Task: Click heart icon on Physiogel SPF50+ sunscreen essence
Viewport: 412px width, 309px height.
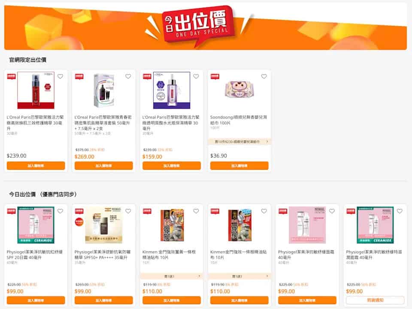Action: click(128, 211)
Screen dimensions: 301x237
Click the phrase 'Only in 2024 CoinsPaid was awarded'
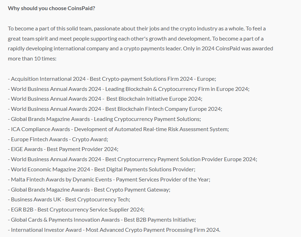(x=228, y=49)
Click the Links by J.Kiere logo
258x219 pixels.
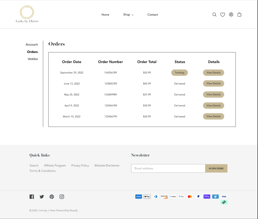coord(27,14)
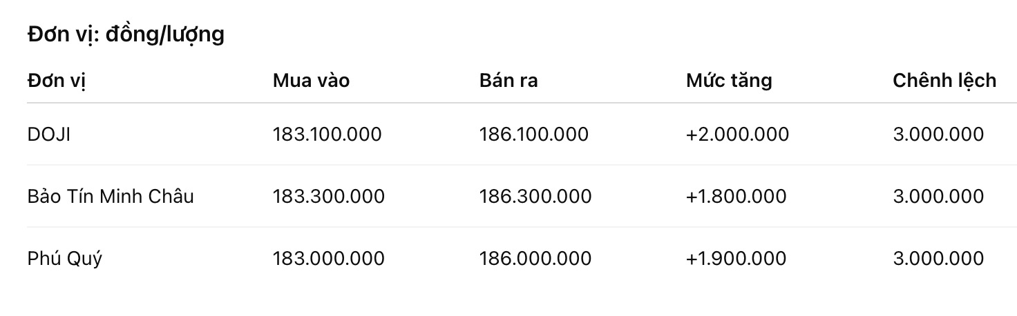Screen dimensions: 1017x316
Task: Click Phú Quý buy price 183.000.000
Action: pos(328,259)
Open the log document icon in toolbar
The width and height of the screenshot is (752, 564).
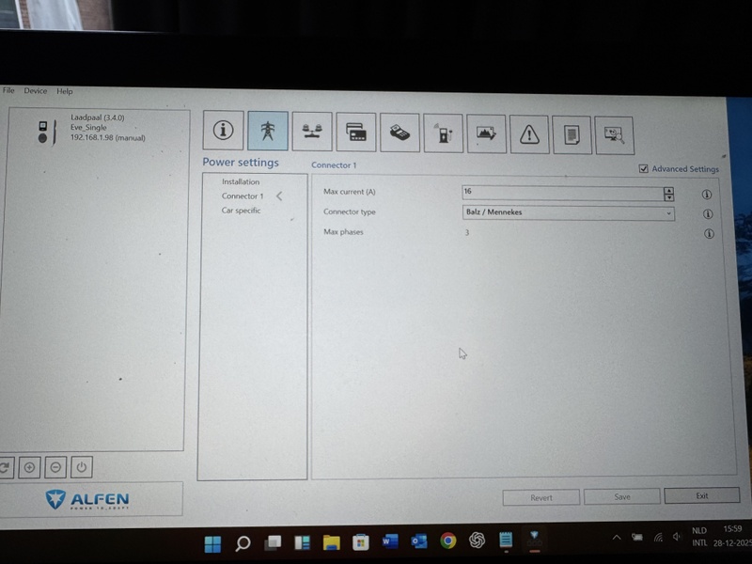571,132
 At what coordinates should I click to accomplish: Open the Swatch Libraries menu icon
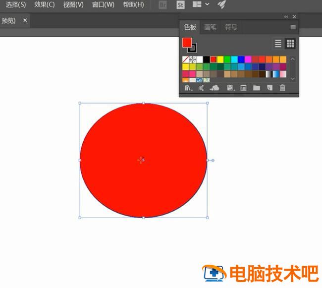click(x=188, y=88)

================================

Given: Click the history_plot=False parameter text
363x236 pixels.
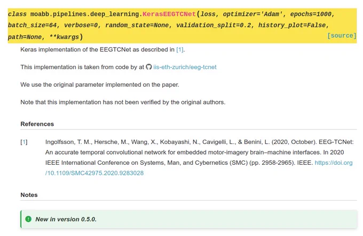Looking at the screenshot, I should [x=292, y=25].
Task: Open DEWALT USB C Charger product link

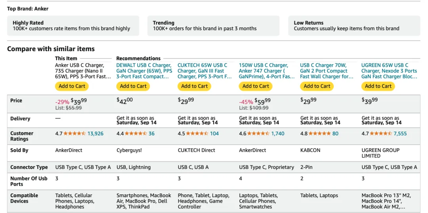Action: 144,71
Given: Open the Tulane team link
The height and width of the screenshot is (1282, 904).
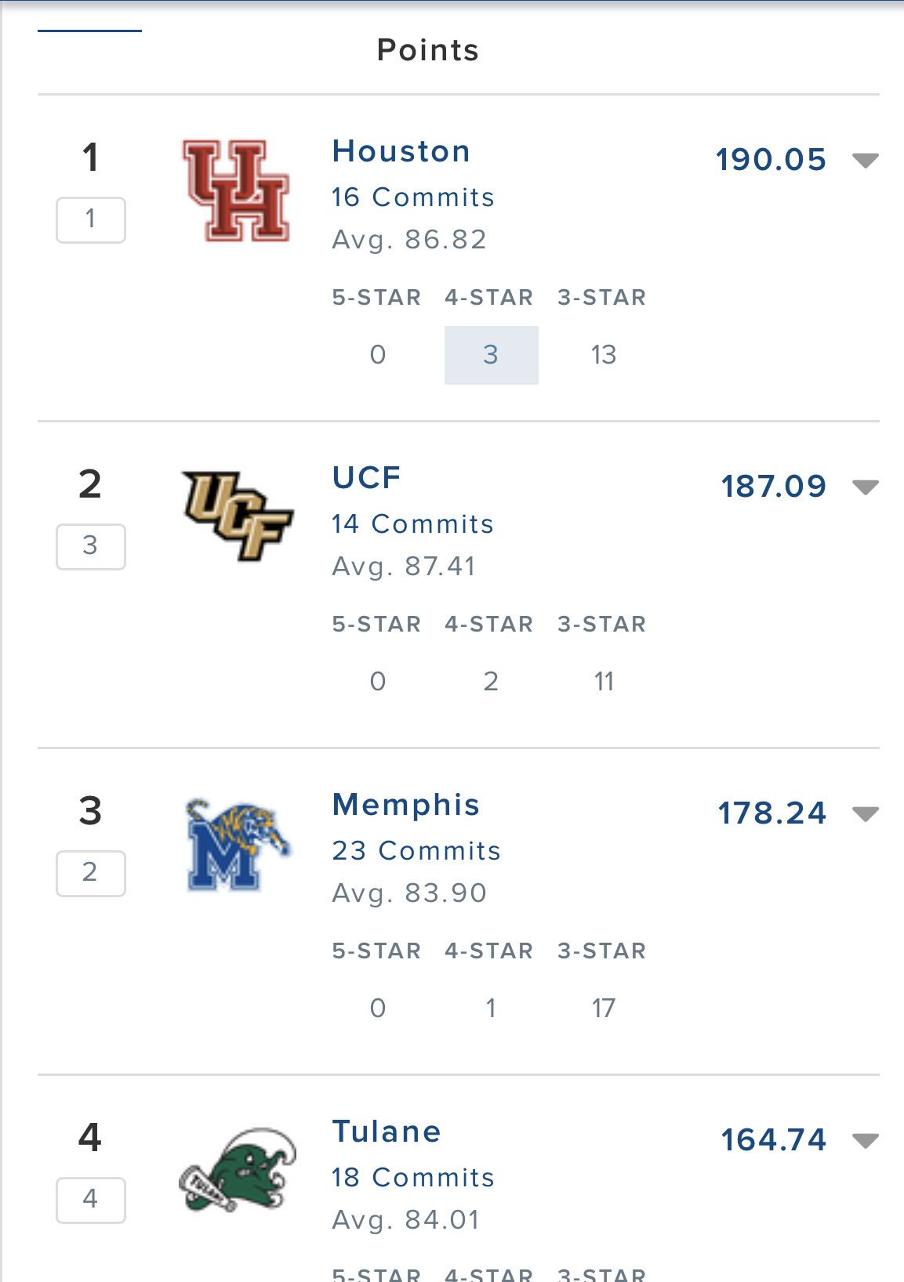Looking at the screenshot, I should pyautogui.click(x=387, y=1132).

================================

(Try it) Return, in full, every line of these entries that holds "Given".

(Problem solution)
Given: Click the history_plot=False parameter text
Given: Open the Tulane team link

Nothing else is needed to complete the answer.